§ **TASK STATEMENT**:
Copy out each line of the entries below in which the string "computer" appears.

§ **Collected data**:
BEGIN

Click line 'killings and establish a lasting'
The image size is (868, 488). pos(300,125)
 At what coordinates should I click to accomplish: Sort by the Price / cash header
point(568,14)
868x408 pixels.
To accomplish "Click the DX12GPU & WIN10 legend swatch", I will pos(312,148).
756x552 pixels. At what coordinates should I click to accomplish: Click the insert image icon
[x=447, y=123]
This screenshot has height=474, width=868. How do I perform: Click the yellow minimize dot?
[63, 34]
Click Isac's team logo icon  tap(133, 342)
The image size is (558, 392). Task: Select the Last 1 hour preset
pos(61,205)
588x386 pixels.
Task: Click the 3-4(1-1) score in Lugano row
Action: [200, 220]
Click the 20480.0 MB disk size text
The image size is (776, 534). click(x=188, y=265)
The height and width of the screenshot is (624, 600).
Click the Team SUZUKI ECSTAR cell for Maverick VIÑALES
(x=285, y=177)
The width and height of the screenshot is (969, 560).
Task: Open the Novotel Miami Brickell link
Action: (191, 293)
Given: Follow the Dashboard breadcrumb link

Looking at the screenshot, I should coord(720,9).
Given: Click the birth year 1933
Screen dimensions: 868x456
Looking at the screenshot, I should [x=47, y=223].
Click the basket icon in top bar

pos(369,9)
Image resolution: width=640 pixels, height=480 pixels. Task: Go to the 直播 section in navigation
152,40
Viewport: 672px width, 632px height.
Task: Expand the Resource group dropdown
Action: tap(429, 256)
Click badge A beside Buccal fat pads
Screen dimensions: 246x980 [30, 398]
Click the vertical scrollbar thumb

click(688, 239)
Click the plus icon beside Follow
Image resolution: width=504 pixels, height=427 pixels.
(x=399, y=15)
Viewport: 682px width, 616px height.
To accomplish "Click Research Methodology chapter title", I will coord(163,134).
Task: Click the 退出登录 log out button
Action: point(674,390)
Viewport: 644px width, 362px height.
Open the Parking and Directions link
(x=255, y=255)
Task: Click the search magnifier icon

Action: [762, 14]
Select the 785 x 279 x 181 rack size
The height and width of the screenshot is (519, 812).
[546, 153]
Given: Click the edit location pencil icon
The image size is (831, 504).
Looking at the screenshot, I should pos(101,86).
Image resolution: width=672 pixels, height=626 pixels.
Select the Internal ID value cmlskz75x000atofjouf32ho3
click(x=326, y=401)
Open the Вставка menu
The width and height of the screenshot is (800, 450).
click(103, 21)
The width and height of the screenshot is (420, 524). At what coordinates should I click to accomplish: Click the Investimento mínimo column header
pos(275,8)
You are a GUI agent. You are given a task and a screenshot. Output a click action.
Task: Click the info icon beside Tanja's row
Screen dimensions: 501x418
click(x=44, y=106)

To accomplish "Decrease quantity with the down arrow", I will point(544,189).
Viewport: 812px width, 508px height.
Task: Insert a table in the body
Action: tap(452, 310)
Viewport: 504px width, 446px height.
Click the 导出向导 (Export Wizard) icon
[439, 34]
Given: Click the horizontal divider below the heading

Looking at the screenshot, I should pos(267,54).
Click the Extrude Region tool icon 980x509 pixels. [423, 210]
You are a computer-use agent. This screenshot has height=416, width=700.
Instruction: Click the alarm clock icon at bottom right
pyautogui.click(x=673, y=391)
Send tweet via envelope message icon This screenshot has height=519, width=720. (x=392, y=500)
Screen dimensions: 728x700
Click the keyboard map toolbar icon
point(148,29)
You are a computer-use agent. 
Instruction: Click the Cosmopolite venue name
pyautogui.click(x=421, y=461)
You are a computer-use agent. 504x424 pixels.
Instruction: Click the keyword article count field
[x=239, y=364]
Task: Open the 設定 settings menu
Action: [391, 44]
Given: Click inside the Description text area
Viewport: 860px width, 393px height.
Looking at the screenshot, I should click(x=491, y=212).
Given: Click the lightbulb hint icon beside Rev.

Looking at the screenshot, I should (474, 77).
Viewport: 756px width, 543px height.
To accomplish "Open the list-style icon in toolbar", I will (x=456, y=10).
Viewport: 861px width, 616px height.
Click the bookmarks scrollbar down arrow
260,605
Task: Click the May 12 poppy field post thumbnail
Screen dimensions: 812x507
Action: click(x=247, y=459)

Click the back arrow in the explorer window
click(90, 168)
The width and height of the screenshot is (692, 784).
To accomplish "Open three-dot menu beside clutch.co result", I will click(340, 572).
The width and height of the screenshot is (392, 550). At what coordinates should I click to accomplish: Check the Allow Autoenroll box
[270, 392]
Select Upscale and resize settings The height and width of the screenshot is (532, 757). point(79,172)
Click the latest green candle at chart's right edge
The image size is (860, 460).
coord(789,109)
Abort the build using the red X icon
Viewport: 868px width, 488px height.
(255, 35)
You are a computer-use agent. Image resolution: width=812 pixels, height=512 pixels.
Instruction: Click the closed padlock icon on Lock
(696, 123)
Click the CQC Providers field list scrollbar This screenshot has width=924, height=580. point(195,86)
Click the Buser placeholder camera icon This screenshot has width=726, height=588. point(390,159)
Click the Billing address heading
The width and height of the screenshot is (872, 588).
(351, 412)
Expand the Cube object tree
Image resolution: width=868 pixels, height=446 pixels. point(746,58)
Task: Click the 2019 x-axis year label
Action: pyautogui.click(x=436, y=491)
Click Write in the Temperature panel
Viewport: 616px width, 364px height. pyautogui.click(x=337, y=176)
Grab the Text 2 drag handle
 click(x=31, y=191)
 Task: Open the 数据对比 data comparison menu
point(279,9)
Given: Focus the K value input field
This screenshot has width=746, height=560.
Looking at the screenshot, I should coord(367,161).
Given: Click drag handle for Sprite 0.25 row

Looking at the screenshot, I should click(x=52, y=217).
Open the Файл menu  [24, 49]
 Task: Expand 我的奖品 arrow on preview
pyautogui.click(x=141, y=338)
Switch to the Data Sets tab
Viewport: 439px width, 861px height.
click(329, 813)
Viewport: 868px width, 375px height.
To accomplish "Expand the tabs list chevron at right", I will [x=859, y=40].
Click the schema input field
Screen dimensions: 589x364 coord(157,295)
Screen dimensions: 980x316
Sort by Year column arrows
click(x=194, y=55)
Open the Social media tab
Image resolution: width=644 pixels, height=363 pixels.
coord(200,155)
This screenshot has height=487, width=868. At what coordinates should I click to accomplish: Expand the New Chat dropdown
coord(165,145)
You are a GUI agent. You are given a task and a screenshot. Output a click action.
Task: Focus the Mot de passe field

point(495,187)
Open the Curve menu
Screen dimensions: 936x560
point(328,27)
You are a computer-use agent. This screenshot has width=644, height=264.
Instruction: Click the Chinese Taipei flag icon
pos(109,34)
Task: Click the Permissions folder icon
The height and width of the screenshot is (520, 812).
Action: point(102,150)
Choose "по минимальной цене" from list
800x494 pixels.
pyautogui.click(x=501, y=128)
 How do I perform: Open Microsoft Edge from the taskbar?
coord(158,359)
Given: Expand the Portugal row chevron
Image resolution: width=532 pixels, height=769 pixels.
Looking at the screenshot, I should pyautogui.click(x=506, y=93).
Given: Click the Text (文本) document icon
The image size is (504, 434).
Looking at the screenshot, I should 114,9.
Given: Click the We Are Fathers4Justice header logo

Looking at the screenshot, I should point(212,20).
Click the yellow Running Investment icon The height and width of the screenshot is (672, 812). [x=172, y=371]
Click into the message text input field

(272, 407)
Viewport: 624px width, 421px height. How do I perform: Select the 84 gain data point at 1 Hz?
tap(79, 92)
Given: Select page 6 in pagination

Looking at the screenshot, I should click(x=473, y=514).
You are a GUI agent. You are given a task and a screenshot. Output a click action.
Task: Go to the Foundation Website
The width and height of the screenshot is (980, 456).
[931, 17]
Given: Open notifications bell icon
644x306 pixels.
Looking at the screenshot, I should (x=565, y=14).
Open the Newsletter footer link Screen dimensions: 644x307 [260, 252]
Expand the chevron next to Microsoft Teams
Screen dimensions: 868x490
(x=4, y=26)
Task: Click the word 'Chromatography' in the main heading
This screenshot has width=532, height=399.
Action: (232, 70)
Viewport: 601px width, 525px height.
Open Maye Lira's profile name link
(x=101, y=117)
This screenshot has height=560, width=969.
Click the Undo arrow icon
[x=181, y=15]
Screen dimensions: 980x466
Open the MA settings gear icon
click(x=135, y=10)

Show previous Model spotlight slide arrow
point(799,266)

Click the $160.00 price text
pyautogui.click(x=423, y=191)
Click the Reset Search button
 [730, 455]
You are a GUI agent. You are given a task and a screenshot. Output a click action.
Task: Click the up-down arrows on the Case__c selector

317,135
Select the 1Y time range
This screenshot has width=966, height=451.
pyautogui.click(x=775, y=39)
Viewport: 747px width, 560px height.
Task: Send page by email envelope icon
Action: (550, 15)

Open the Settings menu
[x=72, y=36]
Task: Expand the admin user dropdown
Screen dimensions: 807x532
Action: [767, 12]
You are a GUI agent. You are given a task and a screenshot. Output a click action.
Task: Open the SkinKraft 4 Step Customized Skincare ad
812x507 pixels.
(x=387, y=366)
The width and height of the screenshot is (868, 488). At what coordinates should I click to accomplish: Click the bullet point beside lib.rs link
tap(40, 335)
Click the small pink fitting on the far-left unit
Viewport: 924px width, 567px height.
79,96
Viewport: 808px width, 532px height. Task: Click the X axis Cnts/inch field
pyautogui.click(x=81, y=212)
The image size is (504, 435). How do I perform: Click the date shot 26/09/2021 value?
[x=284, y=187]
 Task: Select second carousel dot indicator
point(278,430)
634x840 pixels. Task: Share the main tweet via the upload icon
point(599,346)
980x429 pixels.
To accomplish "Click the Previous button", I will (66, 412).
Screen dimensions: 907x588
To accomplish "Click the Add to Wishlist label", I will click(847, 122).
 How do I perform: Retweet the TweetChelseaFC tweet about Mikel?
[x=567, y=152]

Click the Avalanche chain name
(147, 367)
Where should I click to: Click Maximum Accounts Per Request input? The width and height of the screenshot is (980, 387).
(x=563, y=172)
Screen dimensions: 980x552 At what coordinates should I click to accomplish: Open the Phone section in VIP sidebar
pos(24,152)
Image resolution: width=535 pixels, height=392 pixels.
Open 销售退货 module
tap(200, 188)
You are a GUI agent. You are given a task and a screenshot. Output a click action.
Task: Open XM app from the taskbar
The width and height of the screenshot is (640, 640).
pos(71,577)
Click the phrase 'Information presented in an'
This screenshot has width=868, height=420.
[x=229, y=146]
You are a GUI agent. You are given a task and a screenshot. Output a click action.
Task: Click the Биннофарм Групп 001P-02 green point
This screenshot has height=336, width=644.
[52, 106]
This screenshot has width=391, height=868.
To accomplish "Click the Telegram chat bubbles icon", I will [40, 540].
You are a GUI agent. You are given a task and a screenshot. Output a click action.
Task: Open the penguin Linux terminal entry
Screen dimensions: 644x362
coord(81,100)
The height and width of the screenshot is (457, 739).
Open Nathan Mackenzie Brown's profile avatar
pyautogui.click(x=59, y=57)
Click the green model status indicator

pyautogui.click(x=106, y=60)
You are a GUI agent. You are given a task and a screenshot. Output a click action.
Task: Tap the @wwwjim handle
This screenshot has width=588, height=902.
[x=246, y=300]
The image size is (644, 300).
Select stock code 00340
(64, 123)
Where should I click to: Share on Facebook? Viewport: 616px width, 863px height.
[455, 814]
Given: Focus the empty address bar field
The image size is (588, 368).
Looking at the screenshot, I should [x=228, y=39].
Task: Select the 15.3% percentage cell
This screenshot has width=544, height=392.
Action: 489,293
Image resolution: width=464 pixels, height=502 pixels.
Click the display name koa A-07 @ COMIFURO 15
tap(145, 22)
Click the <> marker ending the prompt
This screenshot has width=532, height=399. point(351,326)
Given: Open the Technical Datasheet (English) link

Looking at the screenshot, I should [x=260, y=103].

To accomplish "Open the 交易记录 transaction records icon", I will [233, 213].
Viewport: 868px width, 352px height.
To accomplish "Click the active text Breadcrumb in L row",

END

§ **OUTPUT OF THE TASK**:
You are a computer-use agent. This screenshot has height=416, width=700.
You are a computer-use agent. 
You are a computer-use agent. 504x424 pixels.
You are a computer-use agent. Image resolution: width=812 pixels, height=512 pixels.
You are a computer-use agent. This screenshot has width=644, height=264.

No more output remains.